Назавтра, премерзким утром — снег таял, и дул западный ветер, — я одолел короткое расстояние между барачным лагерем и усадьбой. В кабинет Конрада я поднимался по парадной лестнице, заваленной соломой и разломанными ящиками, вместо того чтобы воспользоваться черной, по которой обычно ходил. Я был грязен, небрит; случись сцена упреков или любви, у меня не было бы ни малейшего преимущества. На лестнице было темно, свет пробивался только в узкую щель в закрытом ставне.

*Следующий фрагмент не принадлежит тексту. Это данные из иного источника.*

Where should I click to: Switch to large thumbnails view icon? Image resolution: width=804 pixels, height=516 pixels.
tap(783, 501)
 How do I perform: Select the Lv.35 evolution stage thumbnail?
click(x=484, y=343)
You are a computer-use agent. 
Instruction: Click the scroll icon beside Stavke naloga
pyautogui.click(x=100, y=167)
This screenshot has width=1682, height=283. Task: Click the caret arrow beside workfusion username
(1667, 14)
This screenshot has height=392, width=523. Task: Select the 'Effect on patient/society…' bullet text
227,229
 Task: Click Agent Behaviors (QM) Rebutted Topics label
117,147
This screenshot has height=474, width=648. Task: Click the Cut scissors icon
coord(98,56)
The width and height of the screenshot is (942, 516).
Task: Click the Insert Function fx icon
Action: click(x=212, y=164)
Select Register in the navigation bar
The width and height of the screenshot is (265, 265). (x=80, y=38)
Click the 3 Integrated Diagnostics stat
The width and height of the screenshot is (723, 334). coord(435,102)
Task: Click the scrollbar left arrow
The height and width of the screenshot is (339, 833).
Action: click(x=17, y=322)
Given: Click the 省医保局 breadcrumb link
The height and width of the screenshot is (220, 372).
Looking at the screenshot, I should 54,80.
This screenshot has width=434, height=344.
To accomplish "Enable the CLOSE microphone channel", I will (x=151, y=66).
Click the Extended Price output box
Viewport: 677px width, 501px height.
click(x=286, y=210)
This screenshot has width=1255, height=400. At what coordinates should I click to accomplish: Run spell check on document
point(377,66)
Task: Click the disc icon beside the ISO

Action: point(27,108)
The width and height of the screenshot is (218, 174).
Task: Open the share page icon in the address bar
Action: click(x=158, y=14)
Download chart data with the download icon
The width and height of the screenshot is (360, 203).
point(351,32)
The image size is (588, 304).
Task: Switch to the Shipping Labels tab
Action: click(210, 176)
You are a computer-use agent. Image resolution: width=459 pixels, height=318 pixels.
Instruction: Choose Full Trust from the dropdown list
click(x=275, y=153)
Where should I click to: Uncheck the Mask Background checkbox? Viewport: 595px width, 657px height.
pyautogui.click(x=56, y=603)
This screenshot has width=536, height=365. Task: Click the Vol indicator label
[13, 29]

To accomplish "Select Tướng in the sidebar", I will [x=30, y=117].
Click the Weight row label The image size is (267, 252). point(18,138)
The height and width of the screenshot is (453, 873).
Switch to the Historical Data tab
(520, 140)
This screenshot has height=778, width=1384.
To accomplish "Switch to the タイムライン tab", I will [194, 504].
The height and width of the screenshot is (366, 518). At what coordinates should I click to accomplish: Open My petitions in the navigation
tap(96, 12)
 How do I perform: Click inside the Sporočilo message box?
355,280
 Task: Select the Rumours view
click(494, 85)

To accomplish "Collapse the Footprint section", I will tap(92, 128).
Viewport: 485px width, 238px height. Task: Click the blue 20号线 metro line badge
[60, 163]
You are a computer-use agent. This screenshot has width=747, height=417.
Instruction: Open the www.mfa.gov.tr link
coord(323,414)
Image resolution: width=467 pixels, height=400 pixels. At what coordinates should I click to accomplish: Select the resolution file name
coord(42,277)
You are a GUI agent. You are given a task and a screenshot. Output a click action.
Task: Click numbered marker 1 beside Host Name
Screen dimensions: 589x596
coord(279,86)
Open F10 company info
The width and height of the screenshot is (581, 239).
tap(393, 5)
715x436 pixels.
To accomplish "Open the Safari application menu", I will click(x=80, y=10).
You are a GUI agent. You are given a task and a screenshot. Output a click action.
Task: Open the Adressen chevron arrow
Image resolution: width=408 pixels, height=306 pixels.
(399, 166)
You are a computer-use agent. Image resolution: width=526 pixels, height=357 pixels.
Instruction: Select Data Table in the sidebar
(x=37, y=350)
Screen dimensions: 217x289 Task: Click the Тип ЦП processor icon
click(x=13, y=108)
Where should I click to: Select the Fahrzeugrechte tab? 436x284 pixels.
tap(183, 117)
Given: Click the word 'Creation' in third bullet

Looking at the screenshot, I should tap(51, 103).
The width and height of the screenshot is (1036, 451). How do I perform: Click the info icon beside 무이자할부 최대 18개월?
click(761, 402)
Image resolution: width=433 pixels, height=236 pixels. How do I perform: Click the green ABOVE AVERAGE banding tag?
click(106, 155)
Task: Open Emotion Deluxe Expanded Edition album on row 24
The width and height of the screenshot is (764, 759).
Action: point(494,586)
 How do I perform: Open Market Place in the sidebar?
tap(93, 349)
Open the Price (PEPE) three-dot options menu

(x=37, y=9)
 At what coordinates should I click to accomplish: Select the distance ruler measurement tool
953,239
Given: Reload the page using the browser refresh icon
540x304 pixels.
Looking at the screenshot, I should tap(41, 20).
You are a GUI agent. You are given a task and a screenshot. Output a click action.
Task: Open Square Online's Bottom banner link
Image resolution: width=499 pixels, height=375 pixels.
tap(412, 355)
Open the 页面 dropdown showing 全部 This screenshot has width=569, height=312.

Между вторым и третьим этажами я вдруг столкнулся нос к носу с Софи, которая спускалась по ступенькам. На ней была шубка, валенки, голову покрывала маленькая шерстяная шаль, повязанная на манер шелковых платочков, которые в нынешнем сезоне носят женщины на морских курортах. В руке она держала что-то завернутое в тряпицу с четырьмя узелками по углам, но я часто видел, как она носила такие свертки, когда ходила в полевой госпиталь или к жене садовника. Во всем этом не было ничего нового, и единственное, что могло бы насторожить меня, — ее глаза. Но она избегала встречаться со мной взглядом.